ANI - La Villa Al Qamar est le programme d'accueil de résidences artistiques de l'Institut français du Liban. Depuis sa première édition en 2021, la Villa accompagne des artistes français, en solo ou en duo avec des artistes libanais, de toutes disciplines, pour des séjours de 1 à 3 mois. L'objectif est de renforcer le dialogue interculturel entre la France et le Liban, en invitant les artistes à développer des projets au plus près des populations et en lien avec les acteurs culturels et artistiques locaux.
Lancé initialement dans le Chouf à Deir El Qamar, le programme s'est progressivement étendu à Tripoli, Saïda, Zahlé, Beyrouth et Byblos, offrant ainsi un ancrage territorial large et diversifié. Les résidences permettent aux artistes de créer, de rencontrer et d'échanger avec les habitants et les acteurs culturels, tout en bénéficiant d'un accompagnement sur-mesure, incluant la prise en charge du transport international, la mise à disposition d'espaces de travail et de logement, une bourse de résidence, une prise en charge journalière et une bourse de production.
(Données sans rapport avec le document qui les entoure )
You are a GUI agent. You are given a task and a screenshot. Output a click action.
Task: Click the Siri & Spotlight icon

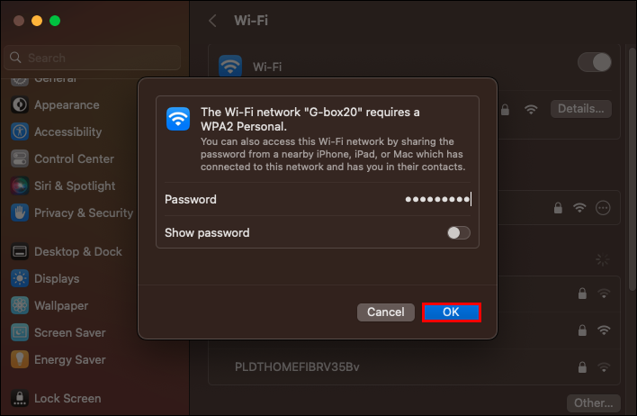pyautogui.click(x=20, y=185)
Pour sa cinquième édition, la Villa Al Qamar a reçu plus de 150 candidatures, témoignant de l'attractivité du programme et de l'intérêt soutenu pour la scène artistique libanaise. Après l'audition de 14 candidats, cinq projets ont été retenus, dont deux portés par des duos franco-libanais, qui bénéficieront de résidences allant de 1 à 2 mois. Ces artistes auront l'opportunité de développer des projets en résidence localisée ou itinérante dans plusieurs villes du Liban, en lien avec les équipes de l'Institut français du Liban. Tous partageront leurs univers avec le public à travers des ateliers et des rencontres.
Les lauréats 2026 de la Villa Al Qamar sont :
Célia STROOM
Sharon HAKIM et Tamara SAADE
Camille ASSAF
Gaëtan SOERENSEN et Tarek HADDAD
Walid HAJAR RACHEDI
La Villa Al Qamar est soutenue par l'Institut français de Paris, City Car Rent A Car et Air France.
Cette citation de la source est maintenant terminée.